Support from the rest of the British war command came none too soon for Winston Churchill (1874-1965), the British first lord of the admiralty (akin to the secretary of the U.S. Navy), who had long been a proponent of an aggressive naval assault against Turkey at the Dardanelles. Though others, especially the French military command, led by Joseph Joffre, argued that the navy should not strike until ground troops could be spared from the Western Front, Churchill pushed to begin immediately.
Dardanelles Campaign: March 1915
The attack, planned throughout the winter of 1915, opened on March 18, 1915, when six English and four French battleships headed toward the strait.
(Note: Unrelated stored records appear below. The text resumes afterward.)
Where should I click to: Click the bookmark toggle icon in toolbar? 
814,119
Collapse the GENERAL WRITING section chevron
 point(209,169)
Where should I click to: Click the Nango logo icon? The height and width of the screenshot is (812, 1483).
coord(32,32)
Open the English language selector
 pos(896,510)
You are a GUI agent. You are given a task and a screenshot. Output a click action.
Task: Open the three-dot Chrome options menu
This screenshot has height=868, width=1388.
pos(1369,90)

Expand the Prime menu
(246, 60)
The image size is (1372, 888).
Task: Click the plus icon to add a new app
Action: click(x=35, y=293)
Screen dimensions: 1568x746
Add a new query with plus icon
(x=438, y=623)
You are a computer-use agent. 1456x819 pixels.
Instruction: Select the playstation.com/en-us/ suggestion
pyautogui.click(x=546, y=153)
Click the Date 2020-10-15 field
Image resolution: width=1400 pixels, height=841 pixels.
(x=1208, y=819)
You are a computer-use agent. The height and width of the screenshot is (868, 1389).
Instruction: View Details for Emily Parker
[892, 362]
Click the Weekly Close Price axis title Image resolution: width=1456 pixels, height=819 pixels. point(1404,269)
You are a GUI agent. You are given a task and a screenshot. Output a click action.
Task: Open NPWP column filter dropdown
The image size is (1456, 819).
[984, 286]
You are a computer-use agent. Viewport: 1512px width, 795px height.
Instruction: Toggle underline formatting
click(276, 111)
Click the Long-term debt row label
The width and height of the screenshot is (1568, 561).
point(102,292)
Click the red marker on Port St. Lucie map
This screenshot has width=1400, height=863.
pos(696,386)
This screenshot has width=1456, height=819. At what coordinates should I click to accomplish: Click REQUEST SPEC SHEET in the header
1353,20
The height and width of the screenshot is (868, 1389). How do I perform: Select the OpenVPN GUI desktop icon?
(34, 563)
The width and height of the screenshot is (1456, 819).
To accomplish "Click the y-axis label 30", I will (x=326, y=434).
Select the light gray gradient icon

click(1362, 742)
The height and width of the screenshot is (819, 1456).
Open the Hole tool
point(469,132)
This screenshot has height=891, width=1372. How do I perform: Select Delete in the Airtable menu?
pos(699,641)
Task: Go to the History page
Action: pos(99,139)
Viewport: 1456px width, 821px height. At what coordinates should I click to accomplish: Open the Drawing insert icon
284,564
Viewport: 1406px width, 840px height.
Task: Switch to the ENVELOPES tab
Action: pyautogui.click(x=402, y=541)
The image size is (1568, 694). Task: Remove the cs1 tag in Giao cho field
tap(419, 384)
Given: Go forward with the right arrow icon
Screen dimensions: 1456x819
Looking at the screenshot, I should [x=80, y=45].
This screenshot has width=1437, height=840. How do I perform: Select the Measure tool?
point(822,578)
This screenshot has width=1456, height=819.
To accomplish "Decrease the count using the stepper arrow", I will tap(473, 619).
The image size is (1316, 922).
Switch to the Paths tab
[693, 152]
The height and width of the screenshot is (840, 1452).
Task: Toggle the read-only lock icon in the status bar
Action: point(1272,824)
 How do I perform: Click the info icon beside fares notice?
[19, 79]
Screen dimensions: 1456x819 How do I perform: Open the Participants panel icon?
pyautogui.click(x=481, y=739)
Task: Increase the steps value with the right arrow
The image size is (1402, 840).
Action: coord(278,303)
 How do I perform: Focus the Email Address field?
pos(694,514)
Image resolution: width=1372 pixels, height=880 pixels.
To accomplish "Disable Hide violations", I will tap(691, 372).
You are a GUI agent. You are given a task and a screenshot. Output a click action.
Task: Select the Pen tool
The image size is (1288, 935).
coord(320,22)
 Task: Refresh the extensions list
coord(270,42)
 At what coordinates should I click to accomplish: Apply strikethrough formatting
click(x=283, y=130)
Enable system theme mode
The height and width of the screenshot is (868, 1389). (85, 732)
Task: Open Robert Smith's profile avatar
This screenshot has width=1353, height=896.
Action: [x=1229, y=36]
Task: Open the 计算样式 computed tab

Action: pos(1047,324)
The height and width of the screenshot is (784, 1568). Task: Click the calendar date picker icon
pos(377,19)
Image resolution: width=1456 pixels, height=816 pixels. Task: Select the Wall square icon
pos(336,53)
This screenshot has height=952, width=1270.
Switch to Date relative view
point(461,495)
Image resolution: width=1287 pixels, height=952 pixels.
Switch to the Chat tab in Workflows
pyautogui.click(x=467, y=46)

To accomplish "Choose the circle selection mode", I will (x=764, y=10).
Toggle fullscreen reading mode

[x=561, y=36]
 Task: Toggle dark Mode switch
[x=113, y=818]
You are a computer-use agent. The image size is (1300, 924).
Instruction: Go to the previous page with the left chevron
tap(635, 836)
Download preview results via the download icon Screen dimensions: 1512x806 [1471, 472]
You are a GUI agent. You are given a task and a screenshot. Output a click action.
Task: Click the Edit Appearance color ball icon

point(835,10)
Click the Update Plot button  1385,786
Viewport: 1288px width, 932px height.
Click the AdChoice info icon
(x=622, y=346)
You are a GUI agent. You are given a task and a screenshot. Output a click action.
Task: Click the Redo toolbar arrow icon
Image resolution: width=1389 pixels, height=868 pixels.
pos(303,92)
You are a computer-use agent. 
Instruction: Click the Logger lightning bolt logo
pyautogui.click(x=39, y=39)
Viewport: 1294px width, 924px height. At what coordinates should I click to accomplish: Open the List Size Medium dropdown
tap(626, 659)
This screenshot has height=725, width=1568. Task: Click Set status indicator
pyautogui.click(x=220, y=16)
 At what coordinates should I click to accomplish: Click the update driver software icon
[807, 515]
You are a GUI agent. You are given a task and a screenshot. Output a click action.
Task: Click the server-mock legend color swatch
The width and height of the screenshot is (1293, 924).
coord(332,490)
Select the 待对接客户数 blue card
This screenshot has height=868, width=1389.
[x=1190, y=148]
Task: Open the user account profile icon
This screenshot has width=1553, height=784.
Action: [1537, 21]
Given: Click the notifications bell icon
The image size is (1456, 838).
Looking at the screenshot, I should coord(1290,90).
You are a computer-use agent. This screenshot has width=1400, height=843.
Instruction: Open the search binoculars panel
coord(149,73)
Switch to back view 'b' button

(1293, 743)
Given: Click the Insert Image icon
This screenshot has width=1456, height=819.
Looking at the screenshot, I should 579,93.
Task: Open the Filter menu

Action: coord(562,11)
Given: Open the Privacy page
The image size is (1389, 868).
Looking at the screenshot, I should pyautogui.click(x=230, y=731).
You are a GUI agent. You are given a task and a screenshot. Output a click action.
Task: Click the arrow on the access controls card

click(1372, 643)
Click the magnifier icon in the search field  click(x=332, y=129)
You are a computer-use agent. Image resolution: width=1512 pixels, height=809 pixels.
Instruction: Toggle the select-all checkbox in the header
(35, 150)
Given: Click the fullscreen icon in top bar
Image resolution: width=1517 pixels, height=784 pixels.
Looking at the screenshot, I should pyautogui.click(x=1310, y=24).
The Turks were aware that an Allied naval attack on the strait was a strong possibility, and with German help, had greatly improved their defenses in the region. Though the Allies had bombarded and destroyed the Turkish forts near the entrance to the Dardanelles in the days leading up to the attack, the water was heavily mined, forcing the Allied navy to sweep the area before its fleet could set forth. However, the minesweepers did not manage to clear the area completely: Three of the 10 Allied battleships (Britain’s Irresistible and Ocean, and France’s Bouvet) were sunk, and two more were badly damaged.
With half the fleet out of commission, the remaining ships were pulled back. Though Churchill argued for the attack to be renewed the next day, claiming, erroneously as it turned out, that the Turks were running low on munitions, the Allied war command opted to delay the naval attack at the Dardanelles and combine it with a ground invasion of the Gallipoli Peninsula, which bordered the northern side of the strait.
Gallipoli Campaign: April 1915-January 1916
The Allied landing on Gallipoli, which took place on April 25, 1915, met with a fierce Turkish defense inspired by Turkish leader Mustafa Kemal (1881-1938), who was the future president of Turkey and later known as Ataturk, and directed skillfully by the German commander Otto Liman von Sanders. For the remainder of the year, Allied forces, including large contingents from Australia and New Zealand, were effectively held at the beaches where they had landed, hampered by cautious and ineffective leadership from their British commander, Sir Ian Hamilton. Hamilton was replaced near the end of 1915 by Charles Monro, who recommended that the Allies abandon the operation. The armies were fully evacuated by the end of January 1916.
Dardanelles and Gallipoli Campaigns: Casualties
The failure of the campaign at the Dardanelles and at Gallipoli resulted in heavy casualties—approximately 205,000 for the British Empire and 47,000 for the French (there were also 250,000 Turkish casualties)—and was a serious blow to the reputation of the Allied war command, including that of Churchill, who resigned his position with the admiralty after being demoted, and headed to the Western Front to command a battalion.